> **Stored items from a collection**:
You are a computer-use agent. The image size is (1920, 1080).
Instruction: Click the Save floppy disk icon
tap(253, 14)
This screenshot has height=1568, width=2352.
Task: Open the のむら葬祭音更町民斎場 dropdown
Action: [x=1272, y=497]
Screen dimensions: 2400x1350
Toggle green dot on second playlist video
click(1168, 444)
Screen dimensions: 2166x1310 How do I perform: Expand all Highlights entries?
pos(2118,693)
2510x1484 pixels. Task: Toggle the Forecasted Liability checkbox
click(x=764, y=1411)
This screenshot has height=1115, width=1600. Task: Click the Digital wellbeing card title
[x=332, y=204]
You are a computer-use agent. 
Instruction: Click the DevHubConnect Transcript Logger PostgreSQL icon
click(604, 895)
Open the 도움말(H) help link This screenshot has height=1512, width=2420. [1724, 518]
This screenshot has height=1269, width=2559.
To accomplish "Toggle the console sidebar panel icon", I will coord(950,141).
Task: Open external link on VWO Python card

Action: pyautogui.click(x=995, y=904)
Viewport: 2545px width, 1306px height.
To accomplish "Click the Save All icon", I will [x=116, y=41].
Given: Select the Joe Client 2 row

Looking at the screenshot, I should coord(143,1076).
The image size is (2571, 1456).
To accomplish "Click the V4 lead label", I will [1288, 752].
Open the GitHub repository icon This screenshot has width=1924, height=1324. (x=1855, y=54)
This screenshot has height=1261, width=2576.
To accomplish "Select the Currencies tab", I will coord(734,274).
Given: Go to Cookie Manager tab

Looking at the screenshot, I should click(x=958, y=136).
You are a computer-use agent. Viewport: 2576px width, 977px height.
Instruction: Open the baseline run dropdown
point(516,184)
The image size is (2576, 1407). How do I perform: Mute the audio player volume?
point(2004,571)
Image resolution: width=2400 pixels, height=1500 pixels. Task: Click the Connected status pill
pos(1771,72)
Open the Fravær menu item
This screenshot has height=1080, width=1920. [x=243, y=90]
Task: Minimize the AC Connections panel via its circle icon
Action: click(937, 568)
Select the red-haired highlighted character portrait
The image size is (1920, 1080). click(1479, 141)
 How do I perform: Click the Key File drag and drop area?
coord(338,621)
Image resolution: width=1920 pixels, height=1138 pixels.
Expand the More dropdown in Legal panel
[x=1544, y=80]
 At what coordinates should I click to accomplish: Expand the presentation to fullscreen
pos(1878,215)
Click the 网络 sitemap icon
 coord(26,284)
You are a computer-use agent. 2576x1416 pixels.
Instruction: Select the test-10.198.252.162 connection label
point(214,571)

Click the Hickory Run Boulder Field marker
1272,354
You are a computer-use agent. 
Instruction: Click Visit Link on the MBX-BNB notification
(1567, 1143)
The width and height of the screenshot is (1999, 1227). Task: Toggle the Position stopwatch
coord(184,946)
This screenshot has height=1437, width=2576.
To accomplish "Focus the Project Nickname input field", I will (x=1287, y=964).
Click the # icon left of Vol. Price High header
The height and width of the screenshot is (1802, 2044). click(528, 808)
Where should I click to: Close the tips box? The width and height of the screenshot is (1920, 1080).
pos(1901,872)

> **TASK TO CARRY OUT**:
Retype exactly, and only, the lines above from the one where "The image size is (2576, 1407)." occurs up to and including the one where "This screenshot has height=1437, width=2576." occurs.

> **THE ANSWER**:
The image size is (2576, 1407). How do I perform: Mute the audio player volume?
point(2004,571)
Image resolution: width=2400 pixels, height=1500 pixels. Task: Click the Connected status pill
pos(1771,72)
Open the Fravær menu item
This screenshot has height=1080, width=1920. [x=243, y=90]
Task: Minimize the AC Connections panel via its circle icon
Action: click(937, 568)
Select the red-haired highlighted character portrait
The image size is (1920, 1080). click(1479, 141)
 How do I perform: Click the Key File drag and drop area?
coord(338,621)
Image resolution: width=1920 pixels, height=1138 pixels.
Expand the More dropdown in Legal panel
[x=1544, y=80]
 At what coordinates should I click to accomplish: Expand the presentation to fullscreen
pos(1878,215)
Click the 网络 sitemap icon
 coord(26,284)
You are a computer-use agent. 2576x1416 pixels.
Instruction: Select the test-10.198.252.162 connection label
point(214,571)

Click the Hickory Run Boulder Field marker
1272,354
You are a computer-use agent. 
Instruction: Click Visit Link on the MBX-BNB notification
(1567, 1143)
The width and height of the screenshot is (1999, 1227). Task: Toggle the Position stopwatch
coord(184,946)
This screenshot has height=1437, width=2576.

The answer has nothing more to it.